Editor's note: This story has been updated to reflect the location of the inspection system.
Strip searches could become a thing of the past at the Washington County Jail in light of new technology Warden Edward Strawn introduced Wednesday to the prison board.
Members of the board voted 6-0 in favor of a “whole-body inspection system” by Nuctech, a Beijing-based firm, which will cost $113,000 to be paid for, not by taxpayers, but by the Inmate Welfare Fund. Judge John DiSalle was absent.
A five-year warranty costs $18,000, and the entire package includes transportation, insurance, installation, deployment, training and technical support.
According to its promotional video, Nuctech’s digital X-ray imaging is capable of detecting both metal and non-metallic contraband, such as drugs and explosives, in less than 10 seconds. Strawn contrasted this with “a proper strip search” of a prisoner that takes 15 to 20 minutes.
“Current policy dictates every prisoner who leaves the facility is showered and searched” upon his or her return, the warden said. The shower and strip search also applies to newly incarcerated inmates whose street clothes are stored in garment bags when they are issued orange prison garb.
Image enhancement will allow jail personnel to see contraband hidden inside an inmate’s body cavities or swallowed.
“If something is found, that will start a whole ‘nother process,” said Strawn, who considers the capabilities of the device to be a deterrent to smuggling.
The company called the X-rays “low dose,” and Strawn said an identification bracelet will track how many times an inmate is exposed to the device when entering the jail as a new prisoner at the booking center or re-entering after court appearances or hospital trips, for example.
Four hundred scans equal one chest X-ray and 50 scans equal the amount of radiation to which a passenger would be exposed during a 2 ½-hour flight, according to Nuctech.
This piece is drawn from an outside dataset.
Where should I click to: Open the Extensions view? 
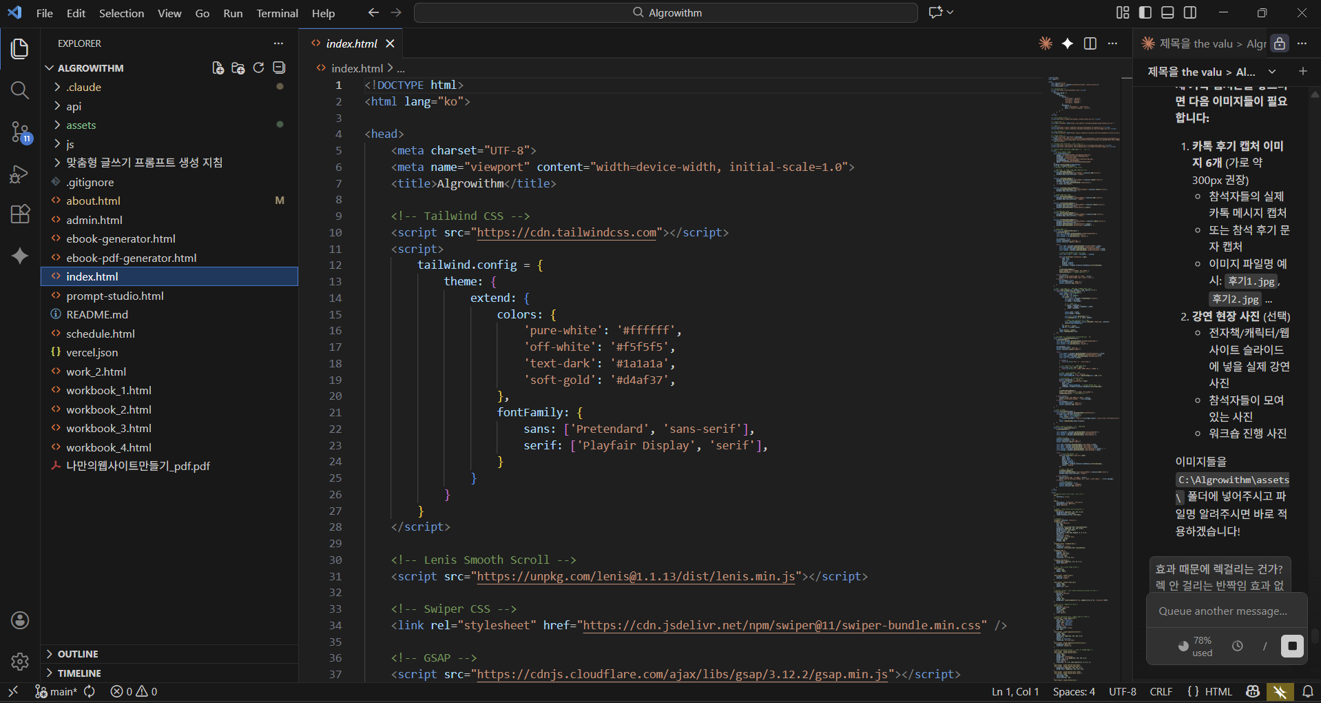20,214
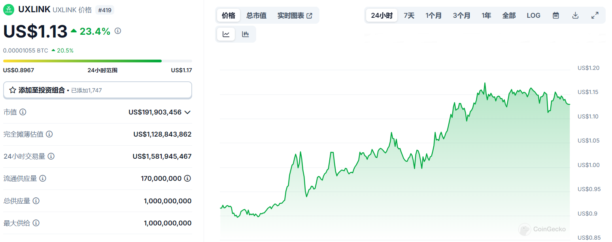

The digital scanning and imaging device will not replace pat-down searches, Strawn said, which are done during “interfacility transports,” meaning when an inmate goes from one unit to another within the jail.
Visitors will continue to be required to walk through a metal detector at the jail’s public entrance.
Now that the county prison board has approved the purchase, Strawn intends to buy it through a statewide contract that does not require bidding.
The Inmate Welfare Fund comes from receipts covering commissary sales, phone service and commissions on phone calls, plus interest and miscellaneous income.
The law states this money can be spent only on services and items that benefit the entire inmate population.
The warden hopes to have the device in place for use by the end of this year at the correctional facility, which housed 300 male inmates and 70 female inmates at the end of July.